21 de agosto de 2010

La basura

Lo cotidiano también lo corrompe a uno. Caminar en las calles de la cada vez más caótica ciudad de Nuestra Señora de La Paz, y sus vericuetos y desigualdades, nos habitúa a esta extraña mezcla de lo rural y lo urbano que producen el descuido y la pobreza, que hacen tan sui géneris, hasta en lo ornamental, al subdesarrollo. Se puede ver de todo en nuestras ciudades, y pasar de largo, sin mirar. El subdesarrollo nos corrompe, porque nos acostumbra.
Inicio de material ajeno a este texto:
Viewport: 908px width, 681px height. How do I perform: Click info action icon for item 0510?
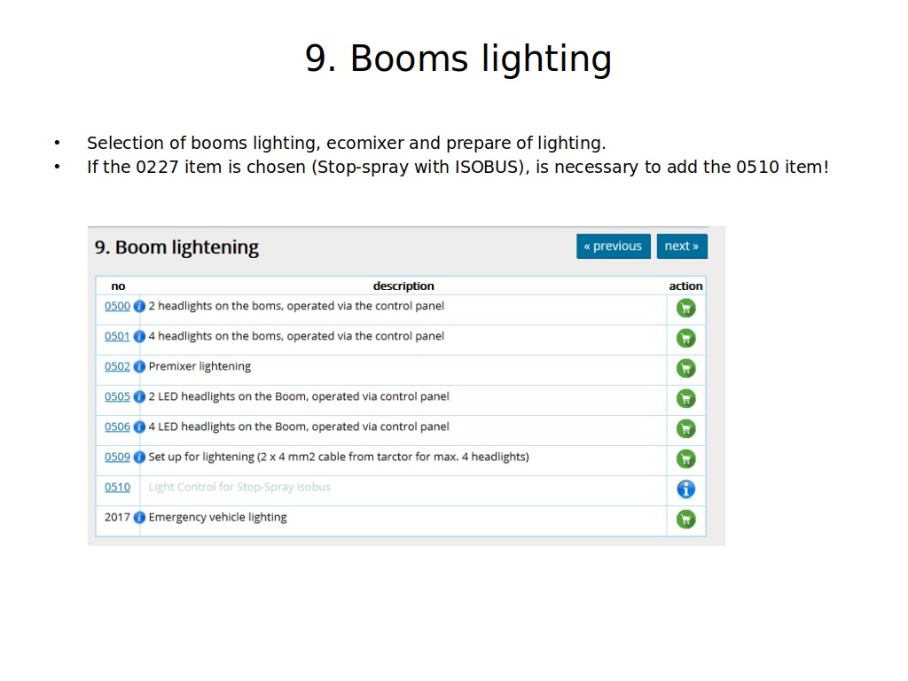(685, 489)
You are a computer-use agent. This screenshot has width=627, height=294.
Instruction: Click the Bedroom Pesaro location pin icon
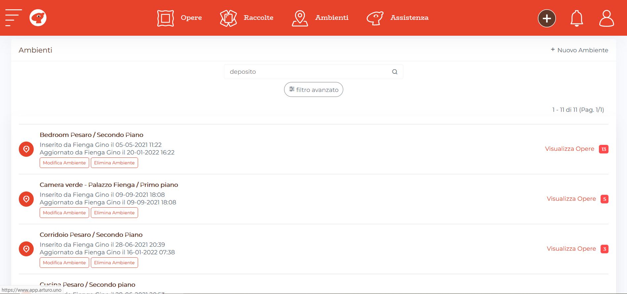(26, 149)
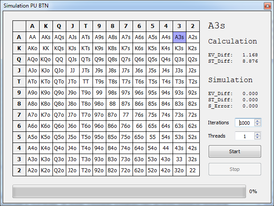Image resolution: width=274 pixels, height=206 pixels.
Task: Increase Threads with the up arrow
Action: point(258,134)
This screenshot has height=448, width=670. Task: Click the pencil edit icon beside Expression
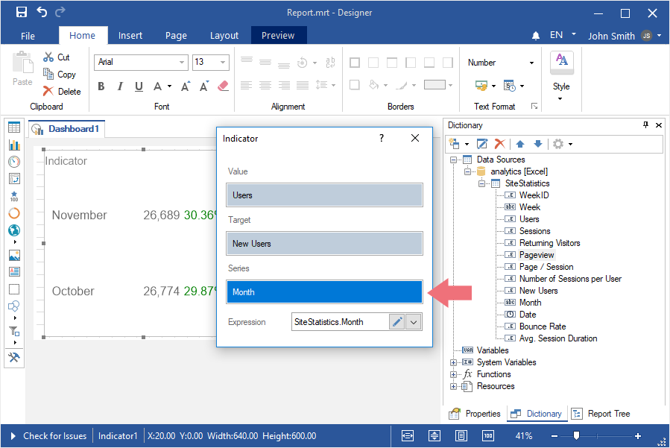click(396, 322)
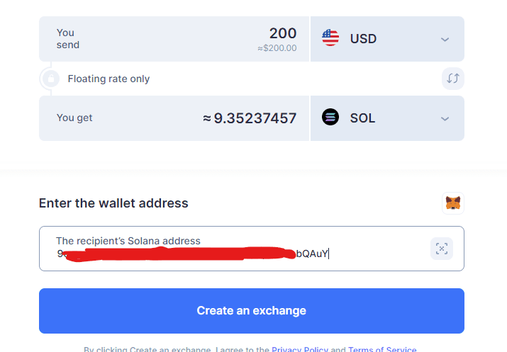Click the US flag currency icon
507x352 pixels.
330,38
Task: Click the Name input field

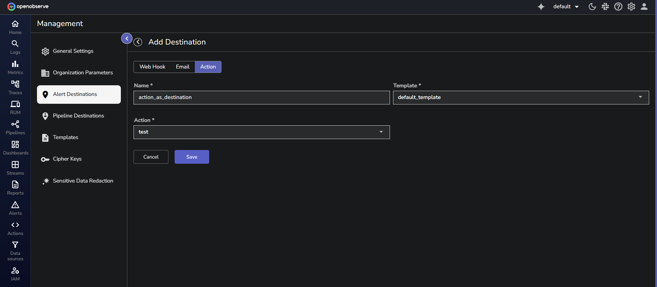Action: (261, 98)
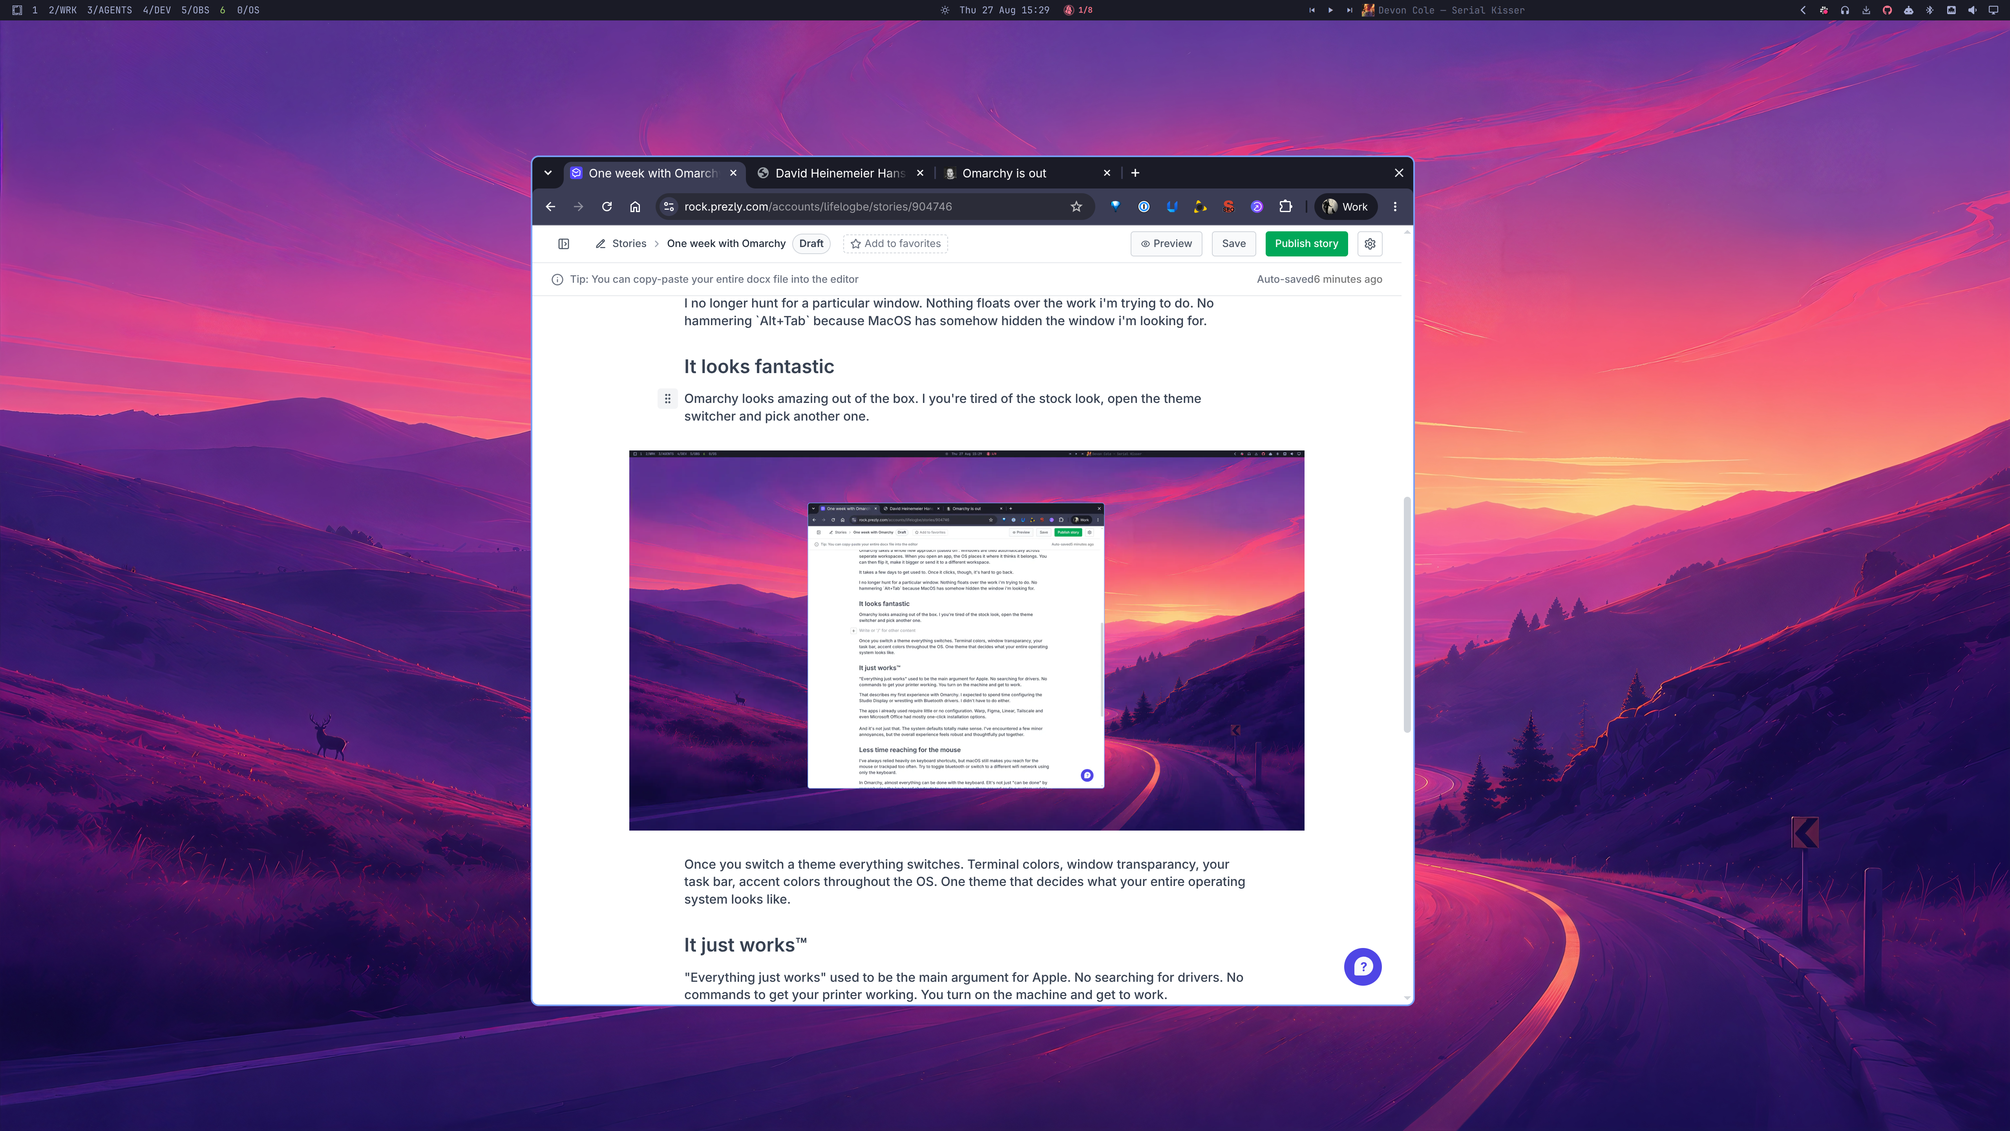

Miramos sin ver,  nada llama la atención entremedio la rutina. Los mendigos, los niños solicitando ayuda, los menos niños asaltando a sus congéneres para quedarse con un celular de cuarta, las manifestaciones de apoyo o  de protesta sin que los participantes sepan por qué los han llevado a marchar, la basura en las calles… de la suciedad trata este apresurado post.



Un basurero en La Paz, en plena zona del sur, donde vive lo más acomodado y lo más cuidado (se supone), puesto por la Honorable Alcaldía Municipal a la altura de un metro y medio, para que no se suban a comer los perros y rieguen las bolsas y los papeles por alrededor. Aunque ese día (de la foto) no habían solo perros comiendo en la basura.



Parece una fotografía tomada al borde de algún camino rural, cerros de por medio ¿verdad? Pues no; para quienes conocen La Paz, está en plena 30 de Cota Cota, a tan solo una calle de la Av. Costanera.